Addressing Intrinsic Data Characteristics Issues of Imbalance Medical Data Using Nature Inspired Percolation Clustering
Abstract
Data on diseases are generally skewed towards either positive or negative cases, depending on their prevalence. The problem of imbalance can significantly impact the performance of classification models, resulting in biased predictions and reduced model accuracy for the underrepresented class. Other factors that affect the performance of classifiers include intrinsic data characteristics, such as noise, outliers, and within-class imbalance, which complicate the learning task. Contemporary imbalance handling techniques employ clustering with SMOTE (Synthetic Minority Oversampling Technique) to generate realistic synthetic data that preserves the underlying data distribution, generalizes unseen data and mitigates overfitting to noisy points. Centroid-based clustering methods (e.g., K-means) often produce synthetic samples that are too clustered or poorly spaced. At the same time, density-based methods (e.g., DBSCAN) may fail to generate sufficient meaningful synthetic samples in sparse regions. The work aims to develop nature-inspired clustering that, combined with SMOTE, generates synthetic samples that adhere to the underlying data distribution and maintain sparsity among the data points that enhance performance of classifier. We propose PC-SMOTE, which leverages Percolation Clustering (PC), a novel clustering algorithm inspired by percolation theory. The methodology of PC utilizes a connectivity-driven framework to effectively handle irregular cluster shapes, varying densities, and sparse minority instances.

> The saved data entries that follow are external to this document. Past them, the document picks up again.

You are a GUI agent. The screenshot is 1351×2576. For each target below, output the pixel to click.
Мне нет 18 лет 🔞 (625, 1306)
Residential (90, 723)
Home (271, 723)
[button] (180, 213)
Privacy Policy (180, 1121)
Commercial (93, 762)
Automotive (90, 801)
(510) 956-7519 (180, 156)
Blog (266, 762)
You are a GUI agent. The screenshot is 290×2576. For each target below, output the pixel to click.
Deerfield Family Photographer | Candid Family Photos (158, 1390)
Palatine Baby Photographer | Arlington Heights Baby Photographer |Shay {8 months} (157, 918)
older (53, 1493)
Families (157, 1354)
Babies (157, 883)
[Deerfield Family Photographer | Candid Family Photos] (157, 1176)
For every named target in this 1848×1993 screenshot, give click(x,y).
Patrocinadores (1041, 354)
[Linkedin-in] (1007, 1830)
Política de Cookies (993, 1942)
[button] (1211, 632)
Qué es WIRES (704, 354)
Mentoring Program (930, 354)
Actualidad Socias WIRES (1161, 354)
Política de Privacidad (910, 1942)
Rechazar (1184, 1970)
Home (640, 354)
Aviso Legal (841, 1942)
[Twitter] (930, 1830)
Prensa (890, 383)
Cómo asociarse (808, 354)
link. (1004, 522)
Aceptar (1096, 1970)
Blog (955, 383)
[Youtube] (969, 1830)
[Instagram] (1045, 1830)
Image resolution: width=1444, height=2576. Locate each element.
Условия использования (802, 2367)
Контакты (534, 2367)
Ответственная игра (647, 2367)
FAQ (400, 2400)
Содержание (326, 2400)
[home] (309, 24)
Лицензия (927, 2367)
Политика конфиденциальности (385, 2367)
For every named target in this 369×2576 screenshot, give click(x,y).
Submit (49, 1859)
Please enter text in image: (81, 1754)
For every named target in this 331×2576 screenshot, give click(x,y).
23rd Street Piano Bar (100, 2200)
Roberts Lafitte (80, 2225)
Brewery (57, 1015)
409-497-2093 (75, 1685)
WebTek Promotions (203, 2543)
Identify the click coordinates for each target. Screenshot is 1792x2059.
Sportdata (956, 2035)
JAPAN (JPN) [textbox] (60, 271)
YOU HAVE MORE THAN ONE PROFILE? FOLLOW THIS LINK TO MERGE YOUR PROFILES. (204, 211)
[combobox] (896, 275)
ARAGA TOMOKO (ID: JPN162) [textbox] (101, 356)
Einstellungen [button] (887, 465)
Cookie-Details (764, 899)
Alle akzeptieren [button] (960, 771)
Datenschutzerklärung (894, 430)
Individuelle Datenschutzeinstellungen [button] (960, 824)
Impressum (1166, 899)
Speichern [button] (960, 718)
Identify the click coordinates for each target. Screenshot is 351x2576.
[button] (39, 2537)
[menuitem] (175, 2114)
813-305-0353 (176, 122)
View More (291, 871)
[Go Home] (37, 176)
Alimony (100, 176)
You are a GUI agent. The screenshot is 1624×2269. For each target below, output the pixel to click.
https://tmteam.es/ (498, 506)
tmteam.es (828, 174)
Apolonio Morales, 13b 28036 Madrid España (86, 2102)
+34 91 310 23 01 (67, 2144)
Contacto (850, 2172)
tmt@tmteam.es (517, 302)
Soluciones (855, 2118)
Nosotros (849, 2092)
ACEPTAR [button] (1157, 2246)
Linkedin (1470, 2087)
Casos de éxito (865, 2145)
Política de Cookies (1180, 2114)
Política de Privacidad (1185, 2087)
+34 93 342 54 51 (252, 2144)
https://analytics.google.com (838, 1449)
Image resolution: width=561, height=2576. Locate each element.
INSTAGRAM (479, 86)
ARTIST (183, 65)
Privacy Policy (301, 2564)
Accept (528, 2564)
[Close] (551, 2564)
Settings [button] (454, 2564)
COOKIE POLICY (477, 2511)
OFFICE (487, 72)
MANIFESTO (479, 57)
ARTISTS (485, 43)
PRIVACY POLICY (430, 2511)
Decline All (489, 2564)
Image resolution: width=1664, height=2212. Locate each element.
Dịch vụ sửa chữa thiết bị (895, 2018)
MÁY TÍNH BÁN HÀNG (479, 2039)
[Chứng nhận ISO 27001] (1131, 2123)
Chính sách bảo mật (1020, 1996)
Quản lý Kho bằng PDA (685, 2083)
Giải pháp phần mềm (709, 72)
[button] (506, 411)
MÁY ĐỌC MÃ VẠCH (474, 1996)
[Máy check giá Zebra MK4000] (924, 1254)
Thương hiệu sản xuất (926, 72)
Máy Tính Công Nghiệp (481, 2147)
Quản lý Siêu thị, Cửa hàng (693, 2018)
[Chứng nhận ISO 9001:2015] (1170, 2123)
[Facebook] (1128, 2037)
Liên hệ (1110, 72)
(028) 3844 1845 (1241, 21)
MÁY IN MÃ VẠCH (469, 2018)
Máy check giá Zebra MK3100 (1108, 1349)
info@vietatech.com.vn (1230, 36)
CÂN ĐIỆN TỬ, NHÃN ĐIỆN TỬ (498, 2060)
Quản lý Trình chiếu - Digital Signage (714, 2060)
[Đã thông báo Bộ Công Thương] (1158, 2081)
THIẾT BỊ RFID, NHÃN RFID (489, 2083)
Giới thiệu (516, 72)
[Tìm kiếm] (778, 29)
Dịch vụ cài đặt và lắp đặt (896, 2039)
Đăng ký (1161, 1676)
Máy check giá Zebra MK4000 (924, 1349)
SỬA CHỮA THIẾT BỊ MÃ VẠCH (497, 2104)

The experiment was designed using a hybrid approach to assess PC-SMOTE using synthetically generated data with variable spread and other parameters; second, the algorithm was evaluated on eight sets of real medical datasets. The results show that the PC-SMOTE method works excellently for the Breast cancer dataset, Parkinson's dataset, and Cervical cancer dataset, where AUC is in the range of 96% to 99%, which is high compared to the other two methods. This demonstrates the effectiveness of the PC-SMOTE algorithm in handling datasets with both low and high imbalance ratios and often demonstrates competitive or superior performance compared to K-means and DBSCAN combined with SMOTE in terms of AUC, F1-score, G-mean, and PR-AUC.